True Mistletoes
Phoradendron spp.

Figure 253. Phoradendron coryae in December. True mistletoes are commonly known as the Christmas or leafy mistletoes. There are eight species in the Southwest, all within the genus Phoradendron. Three species occur on hardwoods, the other five infect conifers. Phoradendron macrophyllum has a very broad host range, occurring on most riparian tree species, while the other true mistletoes are genus specific.

Hosts:  See table (below)

Symptoms/signs:  True mistletoes are flowering plants with thick green stems. Plants are often round in form and up to 1 meter in diameter, depending on the species. Hardwood true mistletoes have thick green leaves that are nearly oval in shape, contrasting with conifer true mistletoes, which have small thin leaves or are nearly leafless. The small, sticky, berries are white, pink or red and are ripe from October to January, again depending on the species. Evergreen clumps of mistletoe are readily observed on deciduous trees in winter when leaves are off the trees.

Figure 254. Phoradendron juniperinum with pink ripe berries. Biology:  Fruit-eating birds distribute the seeds in their droppings or by wiping their beaks. Some bird species swallow the fruit whole and disperse the seeds to another tree, while other bird species pick out the seed, leaving it on the host plant, and swallow only the pulp.

When the seeds germinate a modified root penetrates the bark of the host and forms a connection through which water and nutrients pass from the host to the mistletoe. It takes approximately 2 to 3 years for shoots to develop, following initial infection, and another year before the plant is producing berries.

Figure 255. True mistletoe on juniper. Effects:  Young or small trees are seldom infected by true mistletoe. In nearly all cases, initial infection occurs on larger or older trees because birds prefer to perch in the tops of taller trees. Severe buildup of mistletoe often occurs within an infected tree because birds are attracted to and may spend prolonged periods feeding on the mistletoe berries. True mistletoes are not aggressive pathogens. They use the host xylem as a water source and do not cause mortality until water availability to the host is limited. In some hosts, infected portions of the tree often exhibit galls on branches or burls in the trunk. On oaks and cottonwoods, branch dieback is associated with galls formed by the corresponding mistletoe.

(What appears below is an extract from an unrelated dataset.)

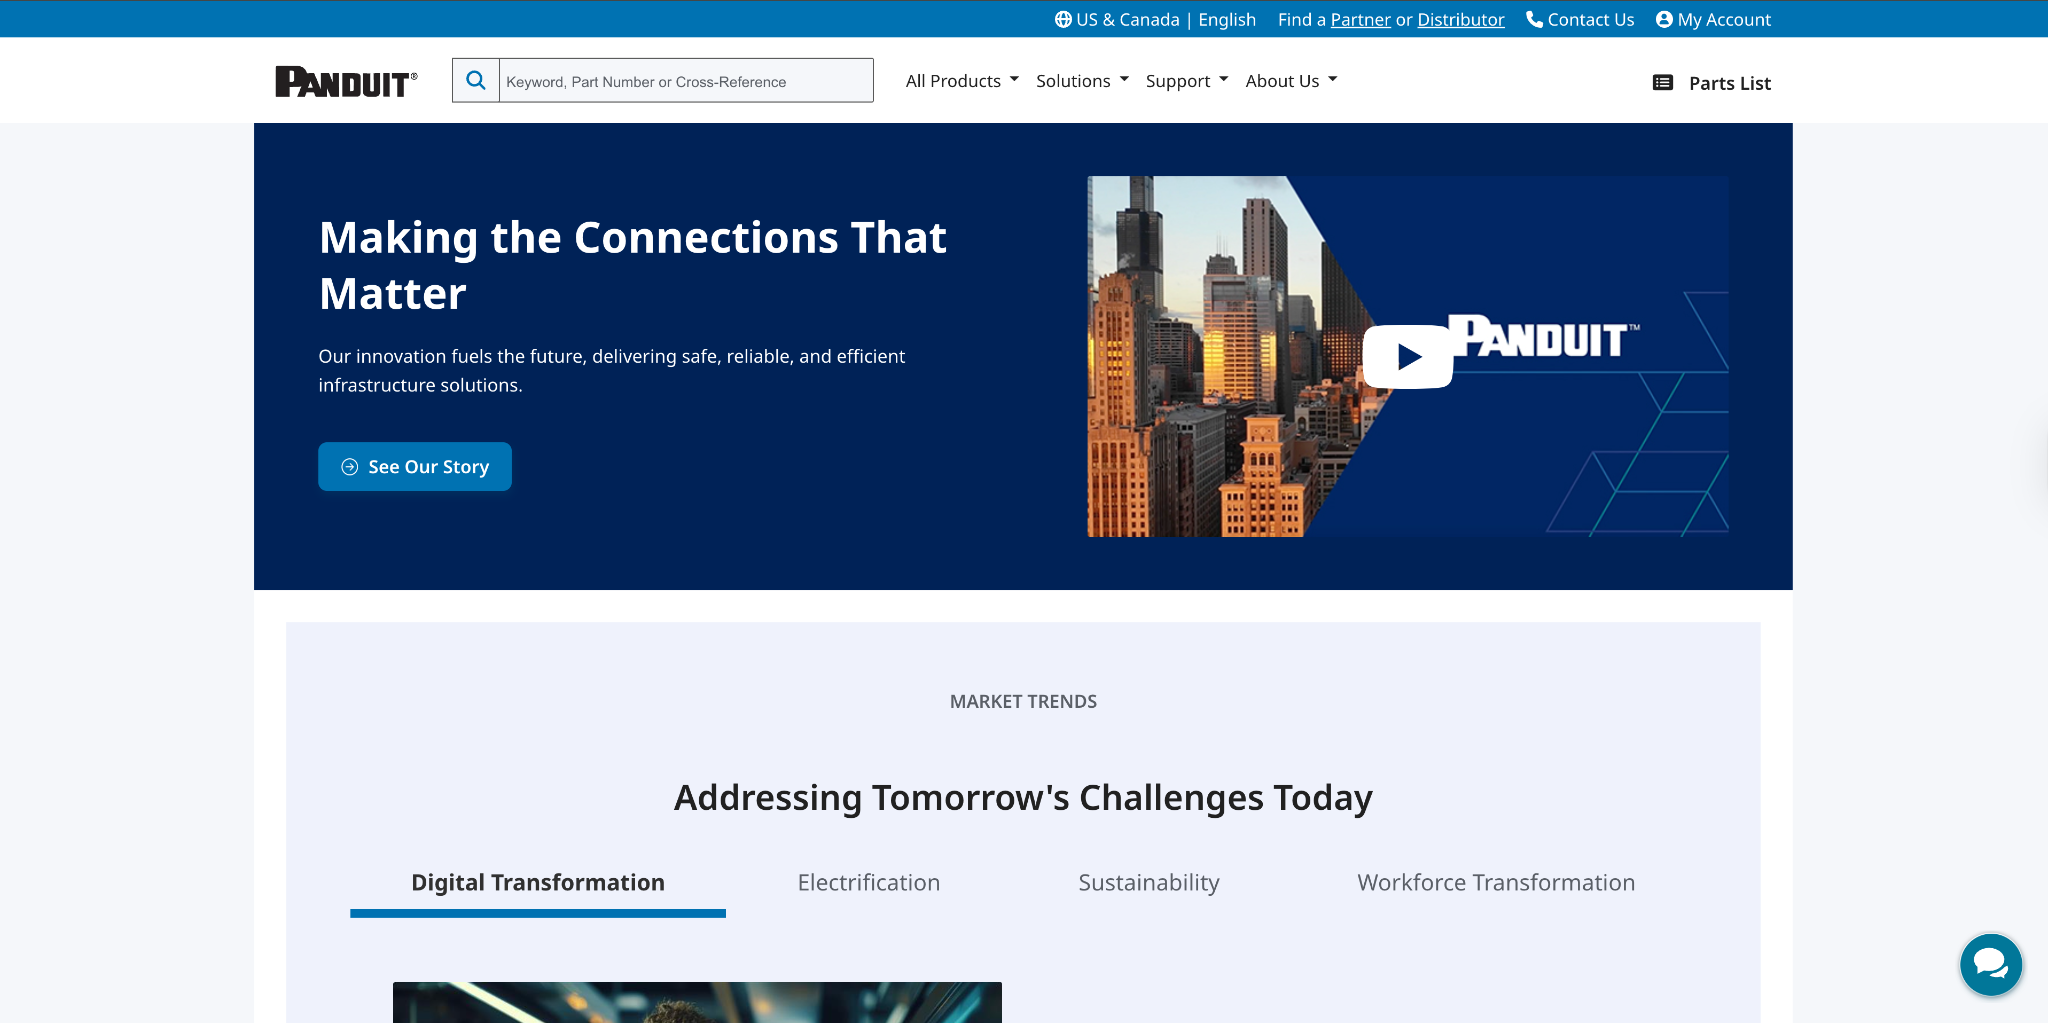Select the Sustainability tab
Screen dimensions: 2048x1023
pos(1148,882)
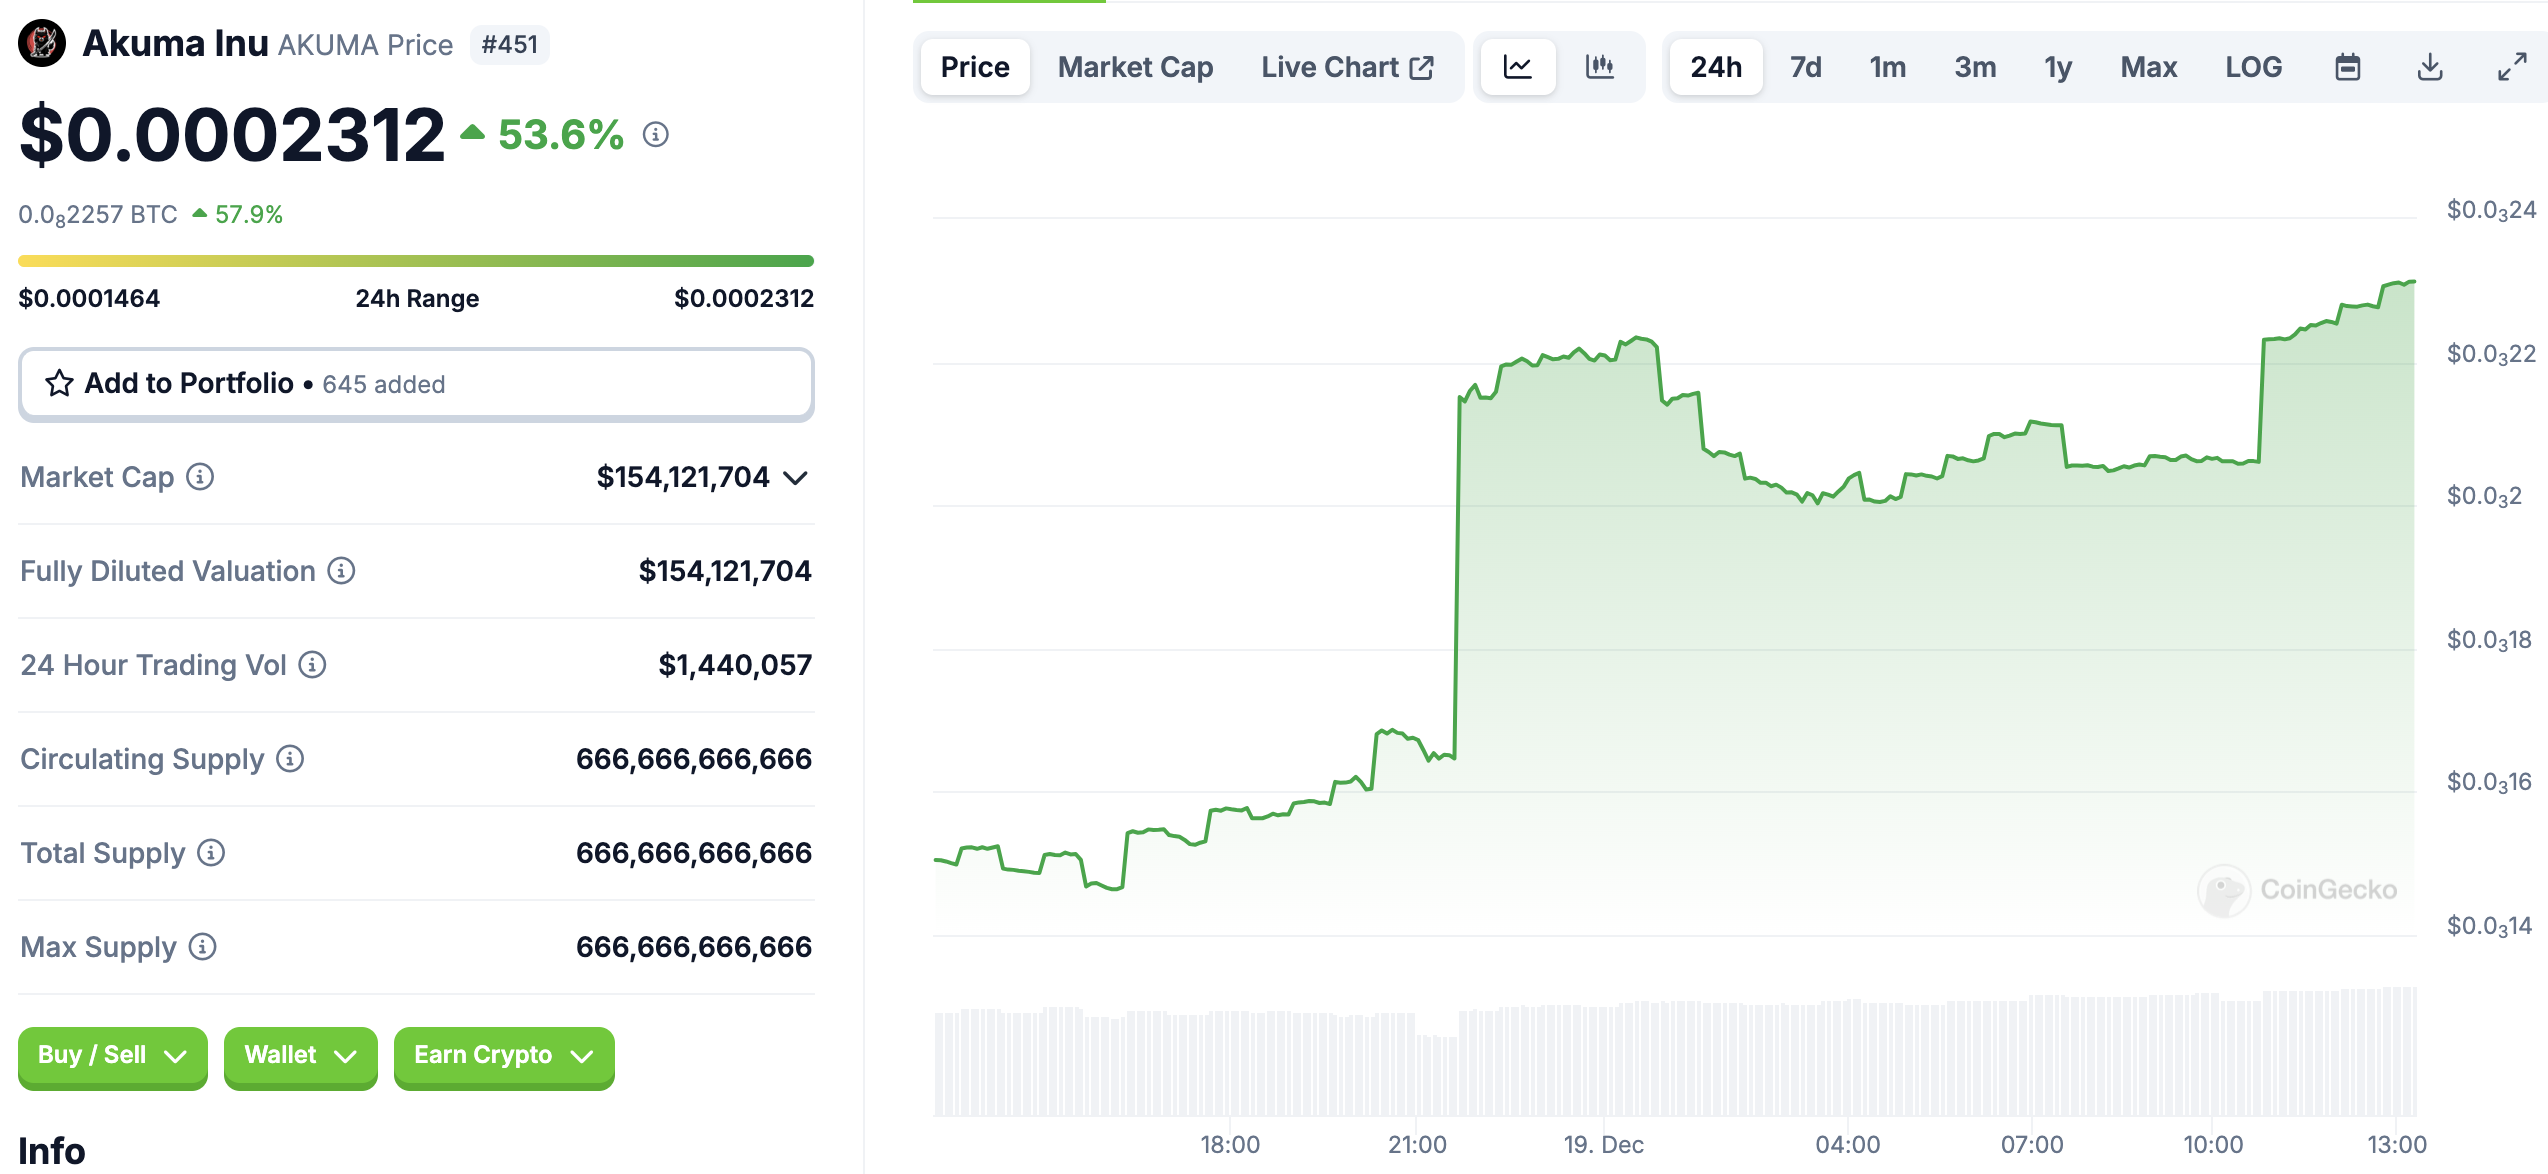
Task: Click the CoinGecko watermark on the chart
Action: [x=2298, y=893]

Similar Insects and Diseases:  Deformities caused by canker and rust fungi can resemble those caused by mistletoe.

References:  25, 35, 84, 92

Figure 256. Phoradendron macrophyllum on Arizona sycamore.
Figure 257. Phoradendron californicum has red berries that ripen in winter.
Figure 258. Desert mistletoe plants are red when full of fruit.


Principal Hosts and Distribution of True Mistletoes in Arizona and New Mexico
Common Name
Principal Host
Bigleaf mistletoe Phoradendron macrophyllum (Engelm.) Cockerell Most riparian hardwood species, except oaks Throughout lower elevation riparian areas of both states
Southwestern oak mistletoe Phoradendron coryae Trel. Oak species Throughout live oak woodlands and lower elevation gambel oak areas of both states
Desert mistletoe Phoradendron californicum Nutt. Leguminous trees and shrubs (e.g. Mesquite (Prosopis spp.), Acacia (Acacia spp.), Palo Verde (Cercidium spp.), and ironwood (Olneya spp.) Throughout the ranges of host types in Arizona and extreme southwest corner of New Mexico
Juniper mistletoe Phoradendron juniperinum Engelmann All juniper species Throughout juniper woodlands of Arizona and New Mexico
Hairy juniper mistletoe Phoradendron capitellatum Torr. ex Tel. Utah, alligator and red-berry juniper Southern Arizona and southwest New Mexico
Texas juniper mistletoe Phoradendron hawksworthii Wiens & CG Shaw Alligator and one-seed juniper Southeastern New Mexico
Dense mistletoe Phoradendron densum Torr. ex Tel. Arizona cypress Central Arizona
White fir true mistletoe Phoradendron pauciflorum Torr. White fir Santa Catalina Mountains of southeast Arizona


Figure 259. True mistletoes are easy to spot on deciduous trees like this mesquite tree.
Figure 260. Phoradendron densum on Arizona cypress.
Figure 261. Phoradendron hawksworthii on juniper in New Mexico.
Figure 262. Phoradendron pauciflorum often kills tops of infected white fir.